Perhaps I didn’t copy it well? Here it goes again

import pymc as pm
import numpy as np


n_subjects = 100
n_trials = 100

n_states = 3

subject_noise = 0.5
trial_noise = 0.5

state_probabilities = np.array([0.1, 0.4, 0.5])


coords = {
    "subject": np.arange(n_subjects),
    "trial": np.arange(n_trials),
    "state": np.arange(n_states),
}


with pm.Model(coords=coords) as model:
    initial_log_p = pm.Deterministic(
        "initial_log_p", pm.math.log(state_probabilities), dims="state"
    )

    subj_noise = pm.Normal("subj_noise", 0, subject_noise, dims=("subject"))
    trial_noise = pm.Normal("trial_noise", 0, trial_noise, dims=("subject", "trial"))
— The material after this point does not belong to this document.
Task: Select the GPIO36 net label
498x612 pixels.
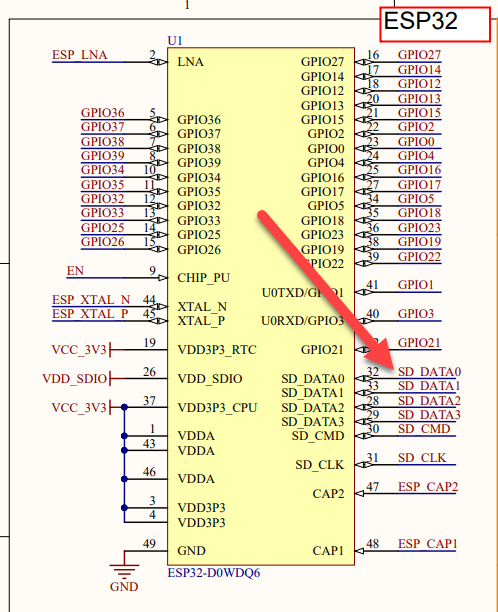Action: (x=103, y=113)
    total_noise = pm.Deterministic(
        "total_noise", subj_noise[:, None] + trial_noise, dims=("subject", "trial")
    )

    final_log = pm.Deterministic(
        "final_log", initial_log_p[None, None, :] + total_noise[..., None], dims=("subject", "trial", "state")
    )

    final_p_non_sum = pm.Deterministic(
        "final_p_non_sum", pm.math.softmax(final_log, axis=-1), dims=("subject", "trial", "state")
    )

    dirichlet_sample = pm.Dirichlet(
        "dirichlet_sample", a=final_p_non_sum * 1, dims=("subject", "trial", "state")
    )

    sample_state = pm.Multinomial(
        "sample_state", n=1, p=dirichlet_sample, dims=("subject", "trial", "state")
    )

    prior = pm.sample_prior_predictive(samples=1, random_seed=1)
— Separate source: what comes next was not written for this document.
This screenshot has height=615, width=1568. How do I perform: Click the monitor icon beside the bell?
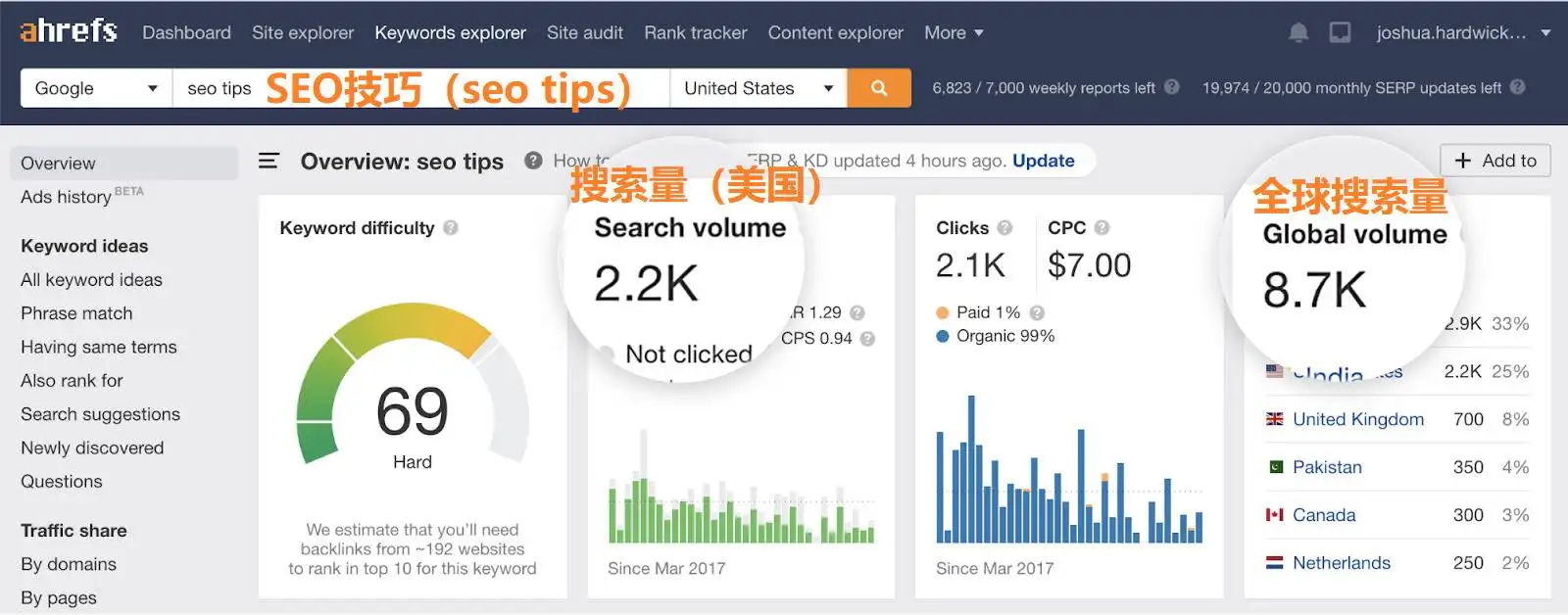click(x=1340, y=33)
prior.prior["final_p_non_sum"].sum("state").to_numpy()

This works repeatedly. My main caveat is, at the end, you sample without noise. I think its because adding log odds noise to the log odds of the original probability vector is not symmetrical once you revert to probability space. However, if i sample noise straight in probability space, example pm.Normal("subj_noise", 0, .05, dims=("subject")), for infrequent probabilities, there is a levelling effect where you can only go so low below .1, while you can asymmetrically increase to 1.